Exercise objective. Transcribe all of the data exactly, leaving nothing out.

──────── Data for this exercise

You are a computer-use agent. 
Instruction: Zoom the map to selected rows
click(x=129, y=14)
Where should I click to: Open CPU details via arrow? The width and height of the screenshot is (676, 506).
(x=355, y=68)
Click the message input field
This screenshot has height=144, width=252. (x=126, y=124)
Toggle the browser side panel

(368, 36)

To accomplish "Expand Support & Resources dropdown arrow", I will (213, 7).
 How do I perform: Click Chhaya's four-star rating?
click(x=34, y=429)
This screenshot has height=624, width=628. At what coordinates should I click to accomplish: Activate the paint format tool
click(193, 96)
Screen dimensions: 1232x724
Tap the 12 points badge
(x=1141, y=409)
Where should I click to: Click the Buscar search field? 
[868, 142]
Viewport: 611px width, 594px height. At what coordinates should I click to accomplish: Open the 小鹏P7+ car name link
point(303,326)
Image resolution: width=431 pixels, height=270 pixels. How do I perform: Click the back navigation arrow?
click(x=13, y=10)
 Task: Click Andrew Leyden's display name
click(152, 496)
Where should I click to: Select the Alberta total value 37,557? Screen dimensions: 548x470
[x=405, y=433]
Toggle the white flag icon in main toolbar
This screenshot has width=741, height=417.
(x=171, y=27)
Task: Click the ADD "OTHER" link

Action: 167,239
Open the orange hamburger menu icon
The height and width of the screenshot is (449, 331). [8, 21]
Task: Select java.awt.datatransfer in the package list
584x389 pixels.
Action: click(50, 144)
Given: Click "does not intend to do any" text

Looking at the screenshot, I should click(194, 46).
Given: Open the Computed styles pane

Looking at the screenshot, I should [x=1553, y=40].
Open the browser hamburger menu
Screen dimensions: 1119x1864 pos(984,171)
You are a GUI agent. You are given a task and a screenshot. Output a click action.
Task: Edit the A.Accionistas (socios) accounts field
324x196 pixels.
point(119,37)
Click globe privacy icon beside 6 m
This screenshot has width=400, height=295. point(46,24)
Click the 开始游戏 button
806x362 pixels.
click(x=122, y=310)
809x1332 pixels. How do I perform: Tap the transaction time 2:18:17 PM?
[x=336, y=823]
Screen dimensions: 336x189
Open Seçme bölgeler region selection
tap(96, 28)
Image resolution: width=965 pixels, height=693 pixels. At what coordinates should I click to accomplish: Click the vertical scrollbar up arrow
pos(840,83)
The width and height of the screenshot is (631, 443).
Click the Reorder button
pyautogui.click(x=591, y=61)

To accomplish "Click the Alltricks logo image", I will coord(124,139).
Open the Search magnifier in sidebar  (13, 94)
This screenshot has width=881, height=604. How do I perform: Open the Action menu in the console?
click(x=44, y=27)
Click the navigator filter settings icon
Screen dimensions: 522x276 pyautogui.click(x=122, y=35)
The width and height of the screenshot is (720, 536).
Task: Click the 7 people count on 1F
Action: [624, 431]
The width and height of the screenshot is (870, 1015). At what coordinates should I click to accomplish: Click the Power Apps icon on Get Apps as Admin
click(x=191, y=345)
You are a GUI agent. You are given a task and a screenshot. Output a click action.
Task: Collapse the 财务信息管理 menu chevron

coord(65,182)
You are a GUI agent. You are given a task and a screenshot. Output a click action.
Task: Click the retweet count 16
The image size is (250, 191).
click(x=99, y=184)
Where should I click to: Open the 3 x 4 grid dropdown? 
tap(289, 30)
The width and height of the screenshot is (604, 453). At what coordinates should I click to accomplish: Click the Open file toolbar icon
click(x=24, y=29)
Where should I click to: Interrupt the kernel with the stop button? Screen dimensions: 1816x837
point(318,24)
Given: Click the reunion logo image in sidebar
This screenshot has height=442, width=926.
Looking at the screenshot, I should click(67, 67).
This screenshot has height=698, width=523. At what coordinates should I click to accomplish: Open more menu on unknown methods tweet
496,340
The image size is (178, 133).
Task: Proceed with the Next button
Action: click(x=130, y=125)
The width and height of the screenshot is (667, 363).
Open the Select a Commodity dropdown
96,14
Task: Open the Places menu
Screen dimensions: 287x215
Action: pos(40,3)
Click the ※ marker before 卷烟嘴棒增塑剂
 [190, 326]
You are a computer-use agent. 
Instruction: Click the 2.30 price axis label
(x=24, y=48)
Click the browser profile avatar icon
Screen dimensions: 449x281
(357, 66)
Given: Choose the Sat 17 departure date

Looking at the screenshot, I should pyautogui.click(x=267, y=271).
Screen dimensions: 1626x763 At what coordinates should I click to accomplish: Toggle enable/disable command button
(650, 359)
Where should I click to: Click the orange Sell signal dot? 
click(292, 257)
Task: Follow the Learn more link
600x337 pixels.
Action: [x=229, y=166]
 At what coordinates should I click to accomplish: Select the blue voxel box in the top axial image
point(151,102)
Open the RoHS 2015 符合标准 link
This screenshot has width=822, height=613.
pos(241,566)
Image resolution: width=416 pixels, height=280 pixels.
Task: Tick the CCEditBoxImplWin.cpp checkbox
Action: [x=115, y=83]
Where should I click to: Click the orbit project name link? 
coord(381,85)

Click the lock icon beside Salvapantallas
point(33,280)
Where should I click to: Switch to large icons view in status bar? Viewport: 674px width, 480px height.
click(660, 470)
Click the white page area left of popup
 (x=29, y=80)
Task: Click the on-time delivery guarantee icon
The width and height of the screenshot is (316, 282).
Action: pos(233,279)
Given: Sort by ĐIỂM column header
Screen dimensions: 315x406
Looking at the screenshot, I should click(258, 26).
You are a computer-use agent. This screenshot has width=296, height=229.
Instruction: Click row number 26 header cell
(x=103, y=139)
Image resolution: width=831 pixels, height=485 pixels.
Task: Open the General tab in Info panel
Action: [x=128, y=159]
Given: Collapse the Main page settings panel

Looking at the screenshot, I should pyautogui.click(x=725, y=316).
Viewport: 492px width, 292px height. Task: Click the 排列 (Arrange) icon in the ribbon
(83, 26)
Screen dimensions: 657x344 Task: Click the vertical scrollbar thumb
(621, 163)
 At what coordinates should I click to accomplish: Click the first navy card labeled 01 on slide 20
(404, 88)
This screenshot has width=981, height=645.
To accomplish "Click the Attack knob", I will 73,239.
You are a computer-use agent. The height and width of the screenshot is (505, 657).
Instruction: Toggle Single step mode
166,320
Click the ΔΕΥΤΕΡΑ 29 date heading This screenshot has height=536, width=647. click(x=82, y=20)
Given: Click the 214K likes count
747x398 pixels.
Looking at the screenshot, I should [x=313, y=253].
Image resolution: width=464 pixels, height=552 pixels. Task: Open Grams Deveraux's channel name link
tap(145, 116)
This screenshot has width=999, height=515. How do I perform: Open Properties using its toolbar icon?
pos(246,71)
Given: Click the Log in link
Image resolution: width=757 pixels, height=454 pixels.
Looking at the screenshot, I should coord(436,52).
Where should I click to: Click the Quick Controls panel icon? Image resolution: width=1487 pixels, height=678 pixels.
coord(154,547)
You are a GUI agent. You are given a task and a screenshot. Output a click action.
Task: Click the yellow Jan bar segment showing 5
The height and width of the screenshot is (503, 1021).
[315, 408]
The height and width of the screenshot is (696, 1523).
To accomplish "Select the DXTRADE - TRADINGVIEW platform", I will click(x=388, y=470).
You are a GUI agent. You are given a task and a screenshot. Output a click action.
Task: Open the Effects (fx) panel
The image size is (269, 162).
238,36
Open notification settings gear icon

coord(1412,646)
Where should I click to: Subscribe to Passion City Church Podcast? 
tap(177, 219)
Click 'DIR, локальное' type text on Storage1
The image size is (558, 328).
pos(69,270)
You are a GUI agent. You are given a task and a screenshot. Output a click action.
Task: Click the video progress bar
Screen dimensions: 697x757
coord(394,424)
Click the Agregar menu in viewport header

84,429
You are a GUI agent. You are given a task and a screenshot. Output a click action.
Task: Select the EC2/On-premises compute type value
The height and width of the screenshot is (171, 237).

────────────────

Exercise solution.
You are a computer-use agent. 
Instruction: Zoom the map to selected rows
click(x=129, y=14)
Where should I click to: Open CPU details via arrow? The width and height of the screenshot is (676, 506).
(x=355, y=68)
Click the message input field
This screenshot has height=144, width=252. (x=126, y=124)
Toggle the browser side panel

(368, 36)

To accomplish "Expand Support & Resources dropdown arrow", I will (213, 7).
 How do I perform: Click Chhaya's four-star rating?
click(x=34, y=429)
This screenshot has height=624, width=628. At what coordinates should I click to accomplish: Activate the paint format tool
click(193, 96)
Screen dimensions: 1232x724
Tap the 12 points badge
(x=1141, y=409)
Where should I click to: Click the Buscar search field? 
[868, 142]
Viewport: 611px width, 594px height. At what coordinates should I click to accomplish: Open the 小鹏P7+ car name link
point(303,326)
Image resolution: width=431 pixels, height=270 pixels. How do I perform: Click the back navigation arrow?
click(x=13, y=10)
 Task: Click Andrew Leyden's display name
click(152, 496)
Where should I click to: Select the Alberta total value 37,557? Screen dimensions: 548x470
[x=405, y=433]
Toggle the white flag icon in main toolbar
This screenshot has width=741, height=417.
(x=171, y=27)
Task: Click the ADD "OTHER" link

Action: 167,239
Open the orange hamburger menu icon
The height and width of the screenshot is (449, 331). [8, 21]
Task: Select java.awt.datatransfer in the package list
584x389 pixels.
Action: click(50, 144)
Given: Click "does not intend to do any" text

Looking at the screenshot, I should click(194, 46).
Given: Open the Computed styles pane

Looking at the screenshot, I should [x=1553, y=40].
Open the browser hamburger menu
Screen dimensions: 1119x1864 pos(984,171)
You are a GUI agent. You are given a task and a screenshot. Output a click action.
Task: Edit the A.Accionistas (socios) accounts field
324x196 pixels.
point(119,37)
Click globe privacy icon beside 6 m
This screenshot has width=400, height=295. point(46,24)
Click the 开始游戏 button
806x362 pixels.
click(x=122, y=310)
809x1332 pixels. How do I perform: Tap the transaction time 2:18:17 PM?
[x=336, y=823]
Screen dimensions: 336x189
Open Seçme bölgeler region selection
tap(96, 28)
Image resolution: width=965 pixels, height=693 pixels. At what coordinates should I click to accomplish: Click the vertical scrollbar up arrow
pos(840,83)
The width and height of the screenshot is (631, 443).
Click the Reorder button
pyautogui.click(x=591, y=61)

To accomplish "Click the Alltricks logo image", I will coord(124,139).
Open the Search magnifier in sidebar  (13, 94)
This screenshot has width=881, height=604. How do I perform: Open the Action menu in the console?
click(x=44, y=27)
Click the navigator filter settings icon
Screen dimensions: 522x276 pyautogui.click(x=122, y=35)
The width and height of the screenshot is (720, 536).
Task: Click the 7 people count on 1F
Action: [624, 431]
The width and height of the screenshot is (870, 1015). At what coordinates should I click to accomplish: Click the Power Apps icon on Get Apps as Admin
click(x=191, y=345)
You are a GUI agent. You are given a task and a screenshot. Output a click action.
Task: Collapse the 财务信息管理 menu chevron

coord(65,182)
You are a GUI agent. You are given a task and a screenshot. Output a click action.
Task: Click the retweet count 16
The image size is (250, 191).
click(x=99, y=184)
Where should I click to: Open the 3 x 4 grid dropdown? 
tap(289, 30)
The width and height of the screenshot is (604, 453). At what coordinates should I click to accomplish: Click the Open file toolbar icon
click(x=24, y=29)
Where should I click to: Interrupt the kernel with the stop button? Screen dimensions: 1816x837
point(318,24)
Given: Click the reunion logo image in sidebar
This screenshot has height=442, width=926.
Looking at the screenshot, I should click(67, 67).
This screenshot has height=698, width=523. At what coordinates should I click to accomplish: Open more menu on unknown methods tweet
496,340
The image size is (178, 133).
Task: Proceed with the Next button
Action: click(x=130, y=125)
The width and height of the screenshot is (667, 363).
Open the Select a Commodity dropdown
96,14
Task: Open the Places menu
Screen dimensions: 287x215
Action: pos(40,3)
Click the ※ marker before 卷烟嘴棒增塑剂
 [190, 326]
You are a computer-use agent. 
Instruction: Click the 2.30 price axis label
(x=24, y=48)
Click the browser profile avatar icon
Screen dimensions: 449x281
(357, 66)
Given: Choose the Sat 17 departure date

Looking at the screenshot, I should pyautogui.click(x=267, y=271).
Screen dimensions: 1626x763 At what coordinates should I click to accomplish: Toggle enable/disable command button
(650, 359)
Where should I click to: Click the orange Sell signal dot? 
click(292, 257)
Task: Follow the Learn more link
600x337 pixels.
Action: [x=229, y=166]
 At what coordinates should I click to accomplish: Select the blue voxel box in the top axial image
point(151,102)
Open the RoHS 2015 符合标准 link
This screenshot has width=822, height=613.
pos(241,566)
Image resolution: width=416 pixels, height=280 pixels.
Task: Tick the CCEditBoxImplWin.cpp checkbox
Action: [x=115, y=83]
Where should I click to: Click the orbit project name link? 
coord(381,85)

Click the lock icon beside Salvapantallas
point(33,280)
Where should I click to: Switch to large icons view in status bar? Viewport: 674px width, 480px height.
click(660, 470)
Click the white page area left of popup
 (x=29, y=80)
Task: Click the on-time delivery guarantee icon
The width and height of the screenshot is (316, 282).
Action: pos(233,279)
Given: Sort by ĐIỂM column header
Screen dimensions: 315x406
Looking at the screenshot, I should click(258, 26).
You are a computer-use agent. This screenshot has width=296, height=229.
Instruction: Click row number 26 header cell
(x=103, y=139)
Image resolution: width=831 pixels, height=485 pixels.
Task: Open the General tab in Info panel
Action: [x=128, y=159]
Given: Collapse the Main page settings panel

Looking at the screenshot, I should pyautogui.click(x=725, y=316).
Viewport: 492px width, 292px height. Task: Click the 排列 (Arrange) icon in the ribbon
(83, 26)
Screen dimensions: 657x344 Task: Click the vertical scrollbar thumb
(621, 163)
 At what coordinates should I click to accomplish: Click the first navy card labeled 01 on slide 20
(404, 88)
This screenshot has width=981, height=645.
To accomplish "Click the Attack knob", I will 73,239.
You are a computer-use agent. The height and width of the screenshot is (505, 657).
Instruction: Toggle Single step mode
166,320
Click the ΔΕΥΤΕΡΑ 29 date heading This screenshot has height=536, width=647. click(x=82, y=20)
Given: Click the 214K likes count
747x398 pixels.
Looking at the screenshot, I should [x=313, y=253].
Image resolution: width=464 pixels, height=552 pixels. Task: Open Grams Deveraux's channel name link
tap(145, 116)
This screenshot has width=999, height=515. How do I perform: Open Properties using its toolbar icon?
pos(246,71)
Given: Click the Log in link
Image resolution: width=757 pixels, height=454 pixels.
Looking at the screenshot, I should coord(436,52).
Where should I click to: Click the Quick Controls panel icon? Image resolution: width=1487 pixels, height=678 pixels.
coord(154,547)
You are a GUI agent. You are given a task and a screenshot. Output a click action.
Task: Click the yellow Jan bar segment showing 5
The height and width of the screenshot is (503, 1021).
[315, 408]
The height and width of the screenshot is (696, 1523).
To accomplish "Select the DXTRADE - TRADINGVIEW platform", I will click(x=388, y=470).
You are a GUI agent. You are given a task and a screenshot. Output a click action.
Task: Open the Effects (fx) panel
The image size is (269, 162).
238,36
Open notification settings gear icon

coord(1412,646)
Where should I click to: Subscribe to Passion City Church Podcast? 
tap(177, 219)
Click 'DIR, локальное' type text on Storage1
The image size is (558, 328).
pos(69,270)
You are a GUI agent. You are given a task and a screenshot. Output a click action.
Task: Click the video progress bar
Screen dimensions: 697x757
coord(394,424)
Click the Agregar menu in viewport header

84,429
You are a GUI agent. You are given a task and a screenshot. Output a click action.
Task: Select the EC2/On-premises compute type value
The height and width of the screenshot is (171, 237).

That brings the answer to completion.